Who is susceptible to depression? The answer to that is everyone - men, women, children, and the elderly. This illness does not play favorites. It is true that women, on average, are twice as likely to be diagnosed than men; however, men are less likely to seek out treatment. Men tend to commit suicide about four times more often than women. The elderly are another largely untreated population. Their symptoms are often just written off as a result of old age. This is not always the case.
Despite common belief that someone with this illness can just snap out of it at will, this is not true. There is no one thing that is responsible for this disease. It can be genetic and run in families. People with a trauma history and people in chronic pain are susceptible to depression. Other causes include medication and thyroid disease.
When neurotransmitters are too weak or when there are not enough of them, these chemical messengers cannot pass messages between the neurons effectively.
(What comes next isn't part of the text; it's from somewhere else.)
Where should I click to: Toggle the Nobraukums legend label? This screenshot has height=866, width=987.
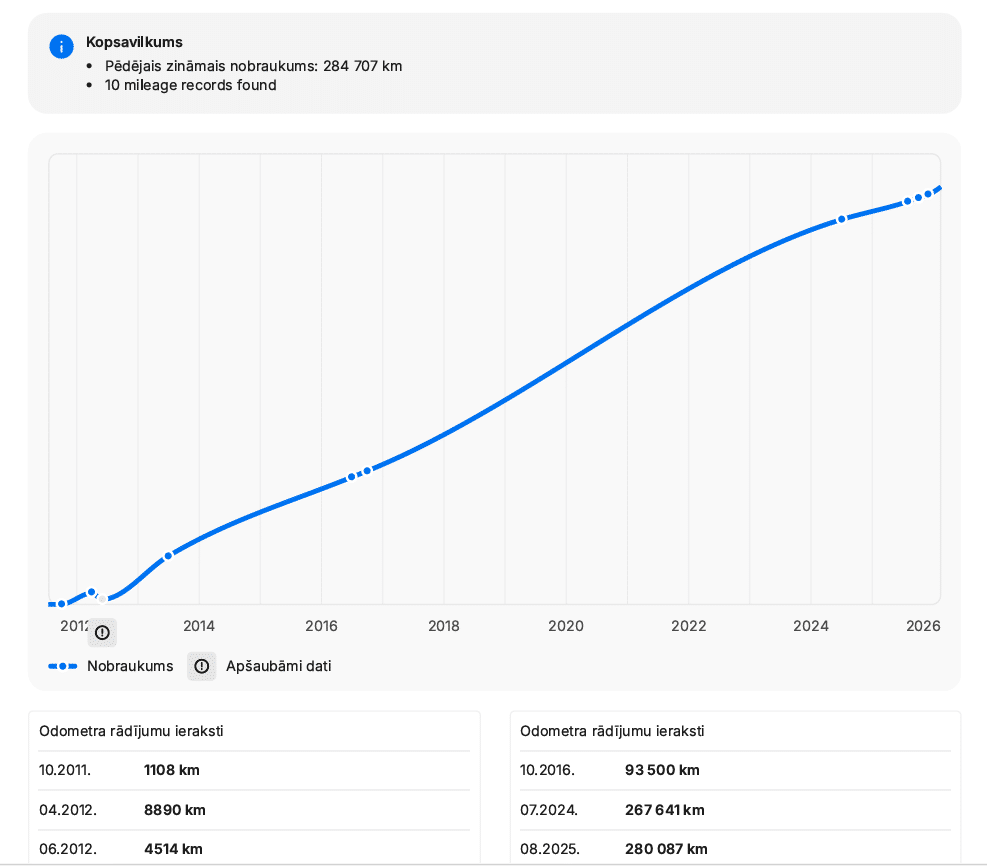(130, 666)
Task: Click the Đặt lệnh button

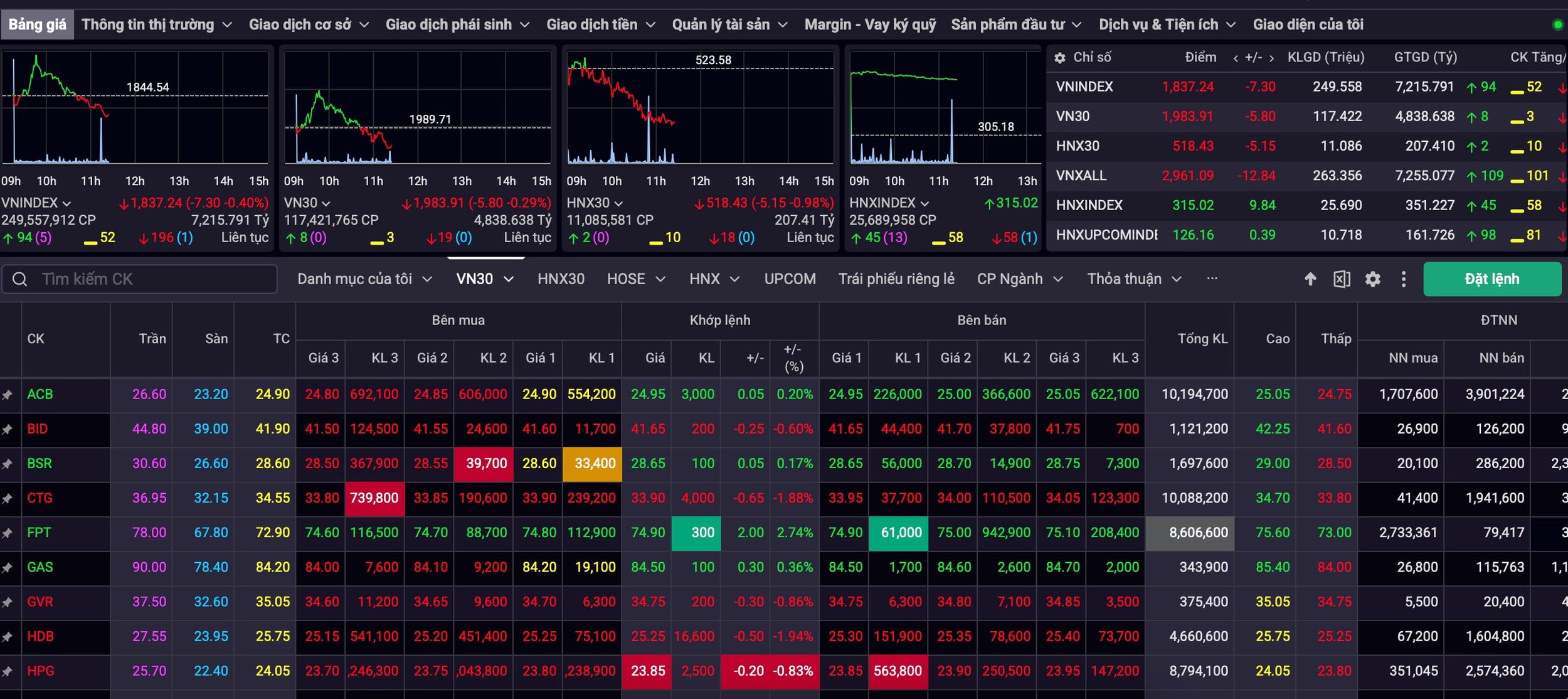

You can think of it as being like talking on your cell phone in an area where there is spotty service.
If you or someone you know experience any of the symptoms for more than a two-week period of time, seek medical attention. Some of the symptoms of depression include lack of interest in previously enjoyable activities, isolation, difficulty concentrating or remembering, being irritable, feeling worthless and hopeless, gaining or losing more than 5% of your weight on a month, lack of energy, sleeping too much or having trouble falling asleep and staying asleep, thinking about death and suicide, physical pain, digestive problems, headache and hurting all over.
Other forms of the disorder include postpartum and childhood depression, bipolar disorder and seasonal affective disorder. Postpartum depression can be confusing to new mothers because they feel that they should be happy for having a new baby. In reality, they feel horrible and like they are walking through sludge just to meet the needs of the baby. Children often show that they are depressed through behavior. It is very important to notice and act on any changes in the behavior of children. Children do not usually express how they are feeling verbally because they have not developed the vocabulary to do so. Bipolar disorder runs in families and has periods of elation and dark moods. Seasonal affective disorder (SAD) is caused by lack of exposure to sunlight. Most people with SAD live in the northern latitudes and experience it during the long, dark winters.
The good news is that treatment is possible. In fact, about 80% of people respond to treatment. The most effective treatment is a combination of behavioral therapy and medication. Stress management, meditation, eating right, exercising and taking time to do enjoyable activities act as preventatives.
Depression is not just a harmless illness. It can be fatal if left untreated. It is nothing to be ashamed of and it certainly is not your fault anymore than it is the fault of a diabetic for needing insulin. If someone you know or if you experience any of the symptoms of depression for two weeks, seek medical advice.